その時、アバドンの脳裏に、昨日のタケミの言葉が過った。

『家族を心配させるだけですよ!!』

連れていくべきか、置いていくべきか…

アバドンは迷った。

タケミを見つめ、暫し考える…彼女は答えた。

「……はぁ、仕方ない!タケミ!付いてきて、後衛は任せるよ!!」

「は、はい!!」

タケミの返事を聞き、アバドンはその迷いを捨てた。

二人はその建物が吹き飛んだ場所へ急いだ。










建物が吹き飛んだ場所へ行った二人、周囲には、当たり前なのだが警備兵が四、五十人、建物の跡地を取り囲む様にいた。

「どうしたんです、何がありました!」

アバドンは、兵の中でも一番位が高そうな人に話しかけた。

鎧で全身を守っているその人は

「危ないから下がっていろ!!」

と叫んだ。

鎧兜のせいで、表情はまるで分からないが、声の震え具合からして、どうやらかなり焦っているようだ。

「兵長!!」

「どうした!」

「また狂信者マグナス・ボルガです!今度は三神官までいます!」

「またか!!何回人様殺せば気が済むんだあいつらは!!」

狂信者、聞いたことがない単語が飛び交う。

兵士と兵長が何を話しているかは、アバドン達にはわからなかった。

「あの、狂信者って何です?」

タケミが兵長に聴く……が

「まだいたのか!はやく逃げろ!奴等に殺されちまうぞ!!」

聞く耳持たず。

良く言えば、話す時間さえ惜しい非常事態ということだ。

しかし、アバドンは面倒なことに正義感が強い。

それも一度思ったことは、なかなか止めないタイプなだけに、そんな事態だからこそ、余計に協力したがってしまった。
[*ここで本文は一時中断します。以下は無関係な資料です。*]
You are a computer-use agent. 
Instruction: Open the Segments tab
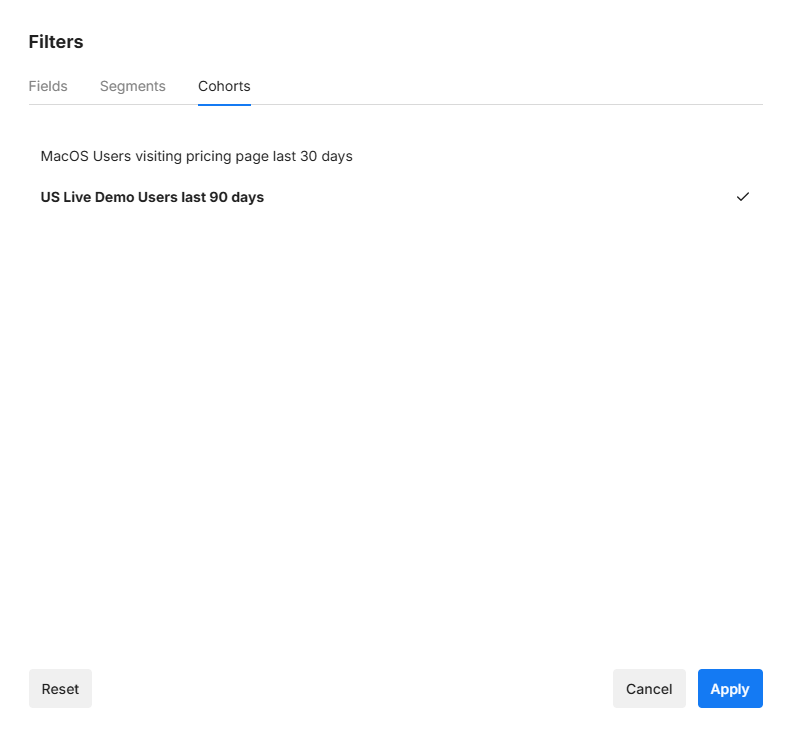pyautogui.click(x=132, y=86)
「何があったかは知らないけれど、私達も戦えるよ!貴方達を援護します!!」

彼女が兵長と呼ばれた男に叫ぶ。

男も負けじと叫ぶ。

「君は兎も角、君の後にいるその子を戦わせれるか!!彼女は女の子だぞ!!」

「(あ、また男と勘違いされてるよ……まぁ今は良いや!)彼女はあれでも戦闘センスは多分・・あります!!大丈夫です!手伝わせてください!!」

「多分とか余計に駄目に決まってるだろ!!良いから速く………」

男がそこから先を喋ろうとした、その時だった。

建物が一つ、また翔んできたのだ。

しかもかなりの速度でだ。

避けれない!!男がそう覚悟を決めた時だった。

「でぇやああぁぁぁぁ!!」

建物がかち割れた。

タケミだ!タケミが建物をかち割ったのだ。

「タケミ!?貴女そんな力があったの!?」

アバドンも流石にそれには驚くが、仕掛けは単純な物だった。

タケミは右手に、奇妙な物を装備していた。

それが建物をかち割る手助けをしたのであった。

「良かった~、一発勝負だったから、失敗したらどうしょうかと……」

「タケミ、右手のそれ何?」

「これですか?よくぞ聞いてくれました!!これ、私の試作品の『ブロウクン・ファントム・スティメン』です!!見た目は只のガントレットですけど、その仕組みは中に火薬を仕込んで、私の意思でいっでも発破できるように………」

「!!タケミ、続きはあとで聴くから、来るよ、さっきの攻撃してきたやつが!」

アバドンが叫ぶ、と同時に、先程建物が翔んできた場所から、一つの影が跳びだし、アバドン達の頭上高くに表れた。

〈うっしゃあぁー先手必勝!!〉

大きな黒い影は、まるで稲妻のような速度で降下し、アバドン達を押し潰そうとした。

「ヤバッ!みんなの下がって!!」

アバドンが叫ぶ、影が地面にぶち当たる、警備兵の一部が宙に舞う、血が白い石畳の地面を赤に染める。

これらの事はほぼ同時に発生した。

影が地面へ衝突したため、巻き起こる白い土煙。

〈そこかぁ!!〉

「なっ!!」

土煙が吹き飛び、影がアバドンに向かう。

影が何か斧のような物を振りかぶる、アバドンも咄嗟にソウルブレーカを喚びだす。

激突ーーー

鉄と鉄のぶつかり合い、花火が飛び散る、アバドンが押される。

そして僅か零点三コンマで、その鍔迫り合いは終わる。

今の一合で、アバドンは『力だけだと絶対に影には勝てない』と考える。

そして、彼女達は見た、影の正体を!

〈人間のクセに、俺様の一撃を受け止めるたぁ……やるじゃねえか、誉めてやるぜ!〉

無機質な機械音声が辺りに響く。

影の正体は簡単に例えるなら、恐竜の姿をしたロボットだった。

三メートル強ありそうな巨体、冷たくあかに輝くモノアイ、鋭い鋼の牙がズラリと並ぶ顎、鉤爪となっている両手は、その身の丈すら小さく見える巨大な、ギロチンを斧にしたかのような物を持っていた。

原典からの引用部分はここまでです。